◆ Work request:
Through the last line of the entries, please copy every line exactly, starting with the one that contains "Task: Click the".

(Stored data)
━━━━━━
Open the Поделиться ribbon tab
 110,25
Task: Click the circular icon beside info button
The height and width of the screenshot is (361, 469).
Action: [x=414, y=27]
━━━━━━
◆ Response area:
Task: Click the circular icon beside info button
The height and width of the screenshot is (361, 469).
Action: [x=414, y=27]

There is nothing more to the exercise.